Por otro lado, desde el sueño, nos muestra la justicia de Avelino Arredondo, el personaje. ¿Cómo concibió la justicia? ¿Justifica, entonces, el homicidio al gobernante “traidor”, protege así el bien común? El protagonista tomó posición y asumió individualmente, sin cortapisas, las consecuencias. Mata al traidor. Ha quedado solo con su acto de justicia: el hombre y su decisión. Un homicida calmo, determinado, pero no estridente; un hombre como cualquier otro. De esta forma, ya sea identificándonos o no con las motivaciones y convicciones del personaje, Borges nos permite repensar la condición humana. Así, con un relato conciso, con un personaje sin fisuras, aunque humano, nos enfrenta en forma casi imperceptible, “sin espesor psicológico”, casi simplificado, al problema moral del asesinato como respuesta a la traición (Calvino, 1994, p. 213). Por su modo de hacer justicia, podemos explorar el amor a la patria, la defensa del bien común, la condena a la traición, aun cuando ello implique relativizar el valor de la vida.

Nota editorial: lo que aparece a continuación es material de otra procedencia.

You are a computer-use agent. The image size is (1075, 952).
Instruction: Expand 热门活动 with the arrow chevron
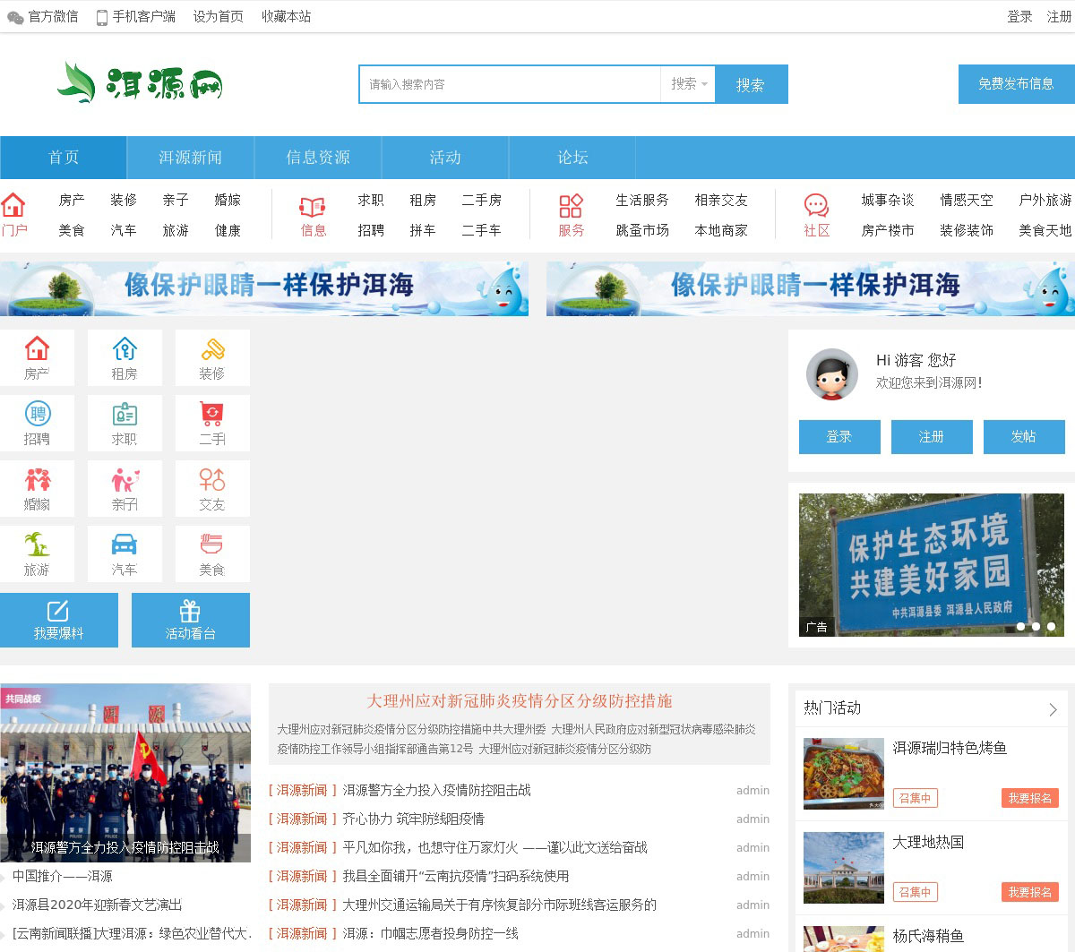[1053, 709]
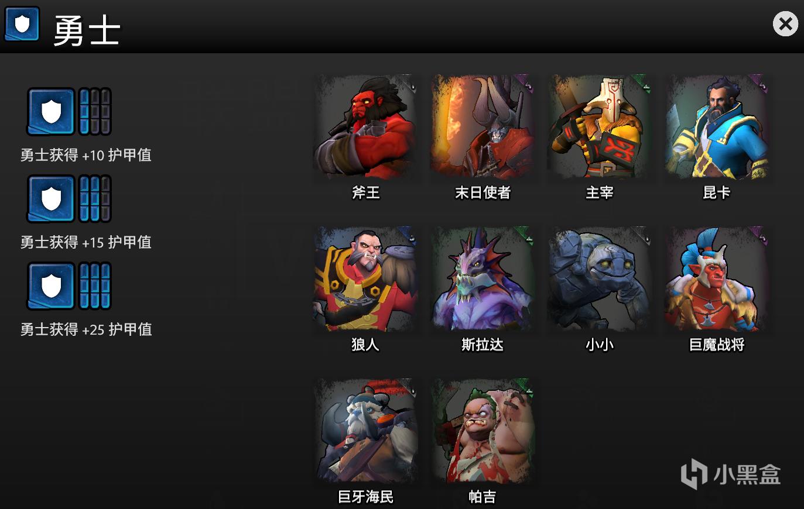
Task: Open the Doom (末日使者) hero card
Action: coord(483,126)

En el mundo contemporáneo surgen muchos Idiarte Borda. La figura del buen gobernante se ha desdibujado, hoy es frecuente el atropello, la violencia injustificada, la corrupción. A lo largo de la historia, el pensamiento ius filosófico ha encontrado, en algunos pensadores, las justificaciones para tomar la vida del gobernante traidor, como se repasó brevemente.
¿Será, entonces, que se necesitan más Avelinos? Y aquí la conciencia moral de Avelino (la ficción) nos interpela y cuestiona. Así el cosmos literario perfecto e incuestionable nos abre la posibilidad de reflexionar sobre la realidad imperfecta y cuestionable.
La conciencia moral actual no permite más Avelinos, nos exige otras respuestas, otros deberes. El gobernante infiel, que ha faltado a su mandato, merece ser condenado y el bien común restaurado. Sin embargo, la respuesta para ser legítima no puede violentar la vida.